WHAT THE EXERCISE ASKS — Summarize the passage on timber surveys and management plans below in two sentences.

EXTRACT PROVIDED —
A special survey of 3,890 acres by Thomas E. Rowland, for example, on Deer Creek of the Lolo National Forest indicated that mature, merchantable timber stood on approximately 2,573 acres. However, inasmuch as the Deer Creek drainage was in a working circle where there would be little commercial demand, Rowland proposed that this site be used to establish an experimental area for work on mensurational, silvicultural, and planting problems and to conduct physiological and pathological studies. From 1929 to 1938, timber surveys were conducted on most of the forests of the region, and in several, including the Deerlodge and the St. Joe, five surveys were made during an 8-year period. [33] These surveys facilitated the development of timber management plans and contributed to early attempts to develop sustained-yield programs.

Timber Management Plans and Sustained Yields

As of January 1, 1932, only 21 percent of the national forest timber was covered by detailed management plans. Management plans typically contained a description of the region and the forest, statements regarding the economic situation, silvicultural policy, administrative objectives, timber sale policy including allowable cuts and salvage, and a map of the national forest or of the working circle.

RAW DATA —
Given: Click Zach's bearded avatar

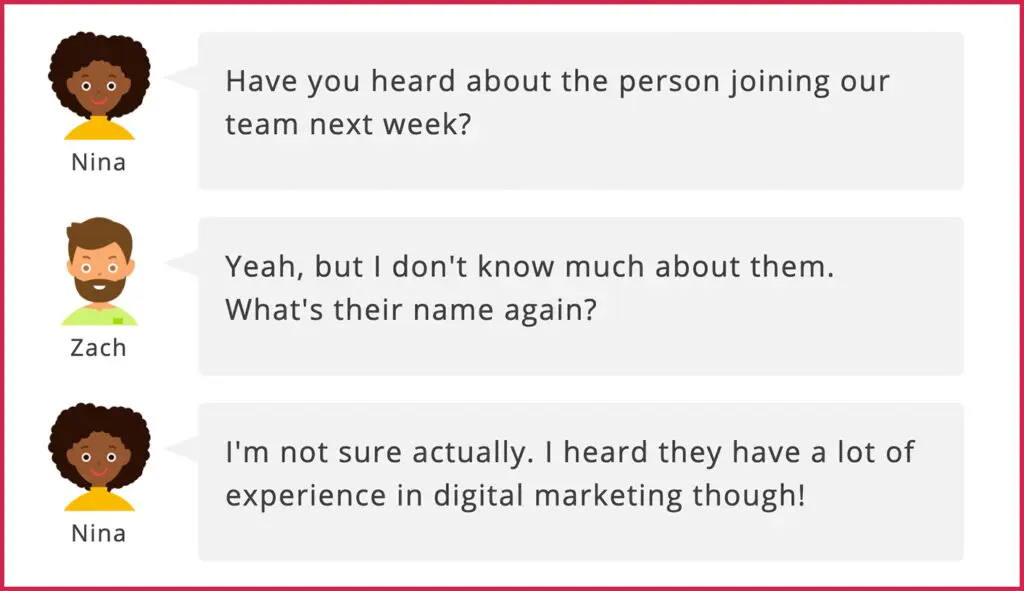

RESULT OF THE EXERCISE — Thomas E. Rowland's survey on Deer Creek of the Lolo National Forest found mature, merchantable timber on about 2,573 of 3,890 acres, but because commercial demand there would be low, he proposed using the site as an experimental area. Timber surveys carried out on most of the region's forests from 1929 to 1938 aided timber management plans and early sustained-yield efforts, although as of January 1, 1932, detailed management plans covered only 21 percent of national forest timber.